■ DOCUMENT EXCERPT ■
##############################
Köşklüçiftlik is a quarter of North Nicosia in Northern Cyprus. In 2011, it had a population of 2,939. The name of the neighbourhood comes from Turkish and means "the farm with a manor".

The neighbourhood, alongside Ayios Andreas, possesses one of the highest concentration of neoclassical and modernist historical mansions in Nicosia.

== Cityscape ==
It is bordered by the Pedieos River in the west, the Kumsal Park separating it from Kumsal in the north, the Green Line in the south, the city walls and the Bedrettin Demirel Avenue, separating it from Yenişehir in the east. It is home to a part of the Dereboyu region, the center of business and entertainment in North Nicosia, along with Kumsal, and is home to a number of cafes, restaurants, banks and shops. It hosts the Turkish Cypriot Assembly of the Republic, the legislative body of Northern Cyprus and the Central Bank of Northern Cyprus. The Ledra Palace checkpoint is also in the quarter. A new park was unveiled in the quarter in 2014 by the Nicosia Turkish Municipality.

== History ==
Its old name was Tabakhane or "Tabana", meaning "tannery", which originated from the relocation of the old traditional tannery to the area in the 1890s by the British administration. The tannery was located at the site of the current site of the plantation of the Department of Forestry.
##############################
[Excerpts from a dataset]
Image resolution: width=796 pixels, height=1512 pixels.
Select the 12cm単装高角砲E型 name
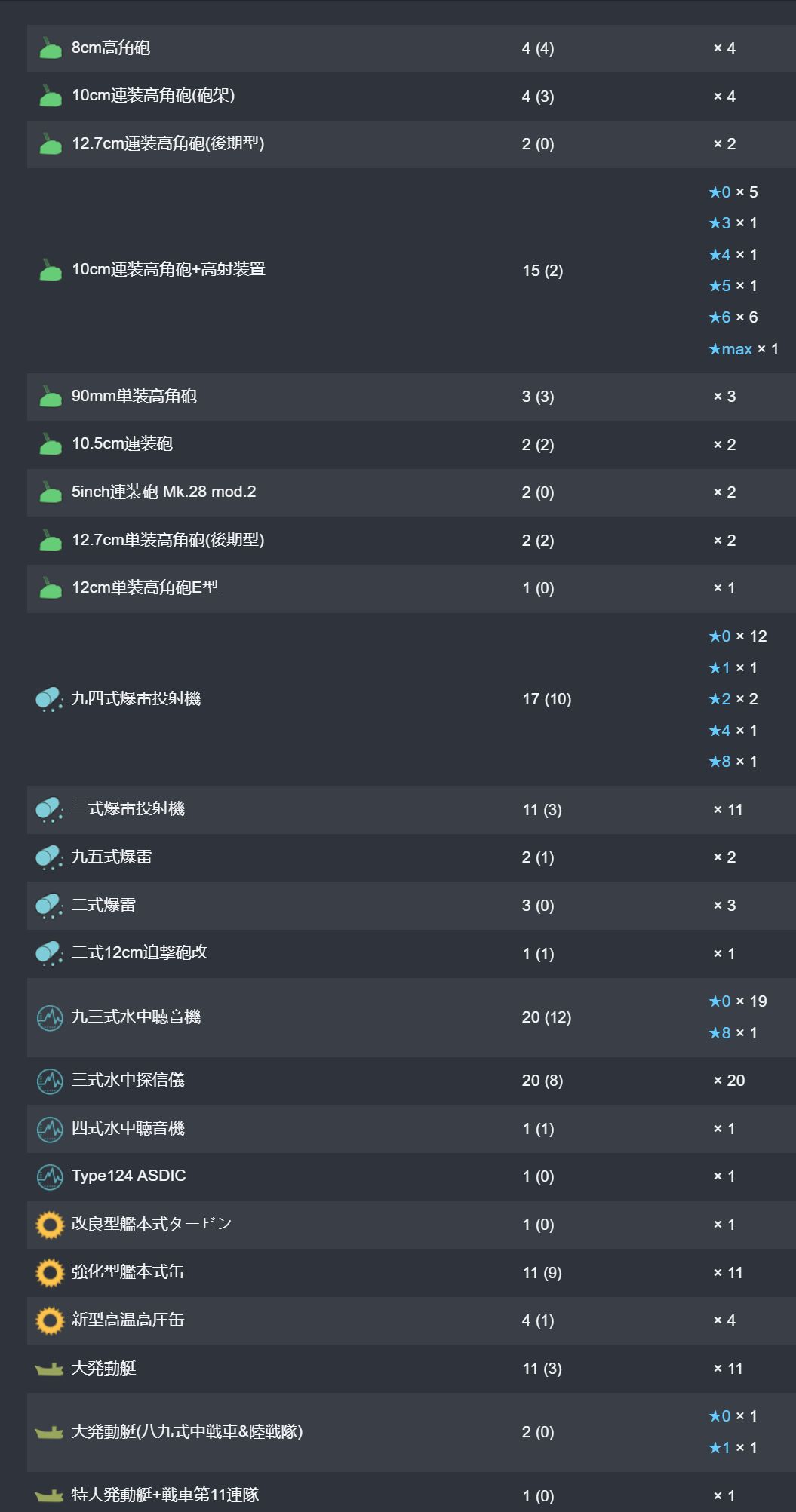click(145, 587)
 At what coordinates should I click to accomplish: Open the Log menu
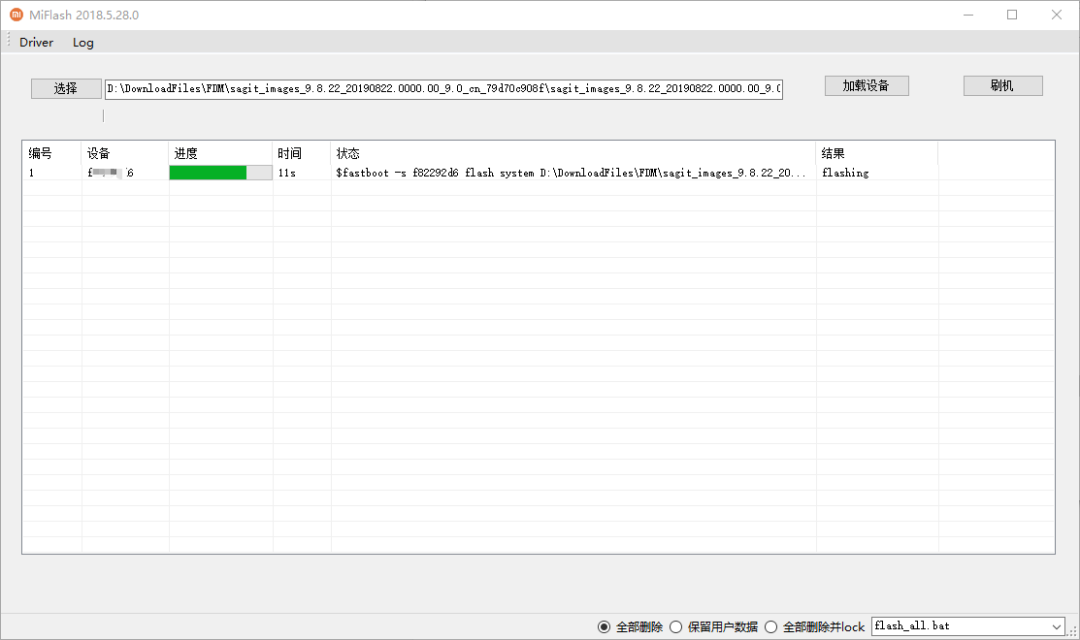pos(83,42)
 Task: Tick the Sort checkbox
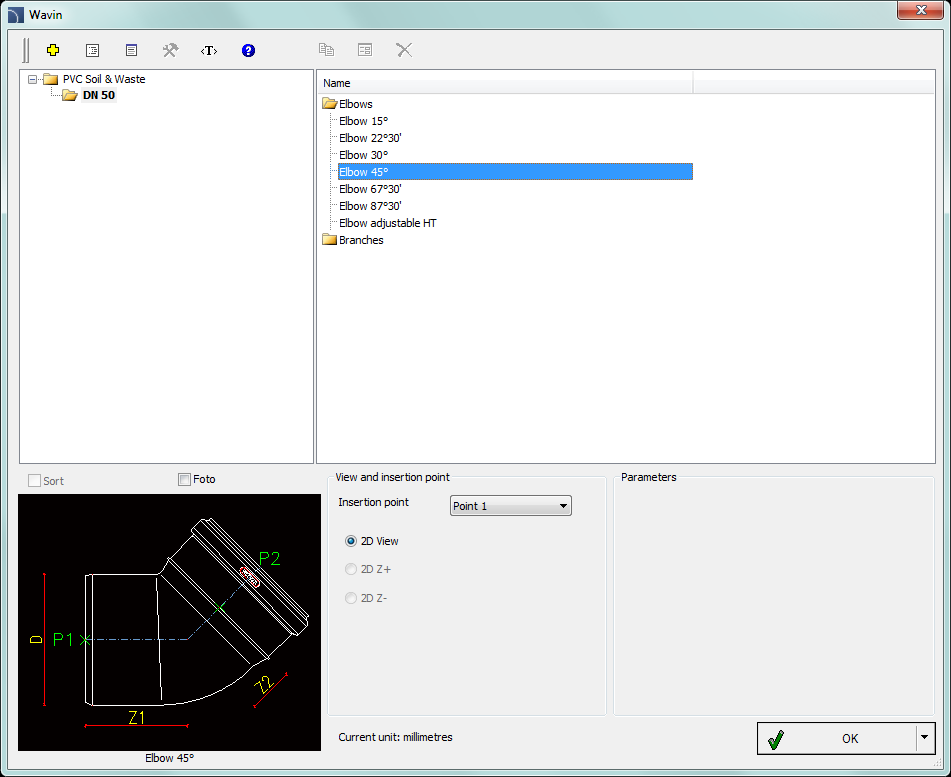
##############################
■ TASKS TO CARRY OUT ■
A - Rewrite the paragraph of the Köşklüçiftlik text that begins "It is bordered by the Pedieos River" as a short bulleted list that keeps its main facts.
B - Continue the Köşklüçiftlik text, picking up after its final sentence.

■ ANSWER SECTION ■
A -
- Borders: the Pedieos River (west), Kumsal Park, which separates it from Kumsal (north), the Green Line (south), and the city walls and Bedrettin Demirel Avenue, which separate it from Yenişehir (east).
- It contains part of the Dereboyu region, which together with Kumsal is North Nicosia's business and entertainment center, with cafes, restaurants, banks and shops.
- It hosts the Assembly of the Republic, the legislative body of Northern Cyprus, and the Central Bank of Northern Cyprus.
- The Ledra Palace checkpoint is in the quarter.
- The Nicosia Turkish Municipality unveiled a new park there in 2014.

B -
The quarter was one of the first residential areas built around the walled city of Nicosia. Before residential development, it was a farm (hence the name "the farm with a manor"), and the manor was located near the present-day Ledra Palace checkpoint. The area reportedly belonged to the Turkish Cypriot merchant Mustafa Efendi in the 19th century, with his estate extending as far as Ortaköy and Omorfita. The first residential development occurred in the 1910s. From 1930 onwards, the area saw significant development and began to be populated by Turkish and Armenian Cypriots. The population of the Tabakhane quarter was recorded as 757 in 1946, but this figure is not the total population of Köşklüçiftlik at the time as some of it was incorporated in the Arabahmet neighborhood and some of Tabakhane was located within the walled city. Large and imposing houses were built in the area; these houses, mainly built of ashlar, still characterize the quarter and are present in every street. In the 1950s, the tannery was moved to another area by the colonial government as the quarter had grown by this time to incorporate this area. By the 1960s, it was considered a diverse neighborhood with coexisting Armenian, Greek and Turkish Cypriot populations, but the Armenian and Greek Cypriots fled following the beginnings of the Cypriot intercommunal violence in 1958. The houses were then purchased by Turkish Cypriots.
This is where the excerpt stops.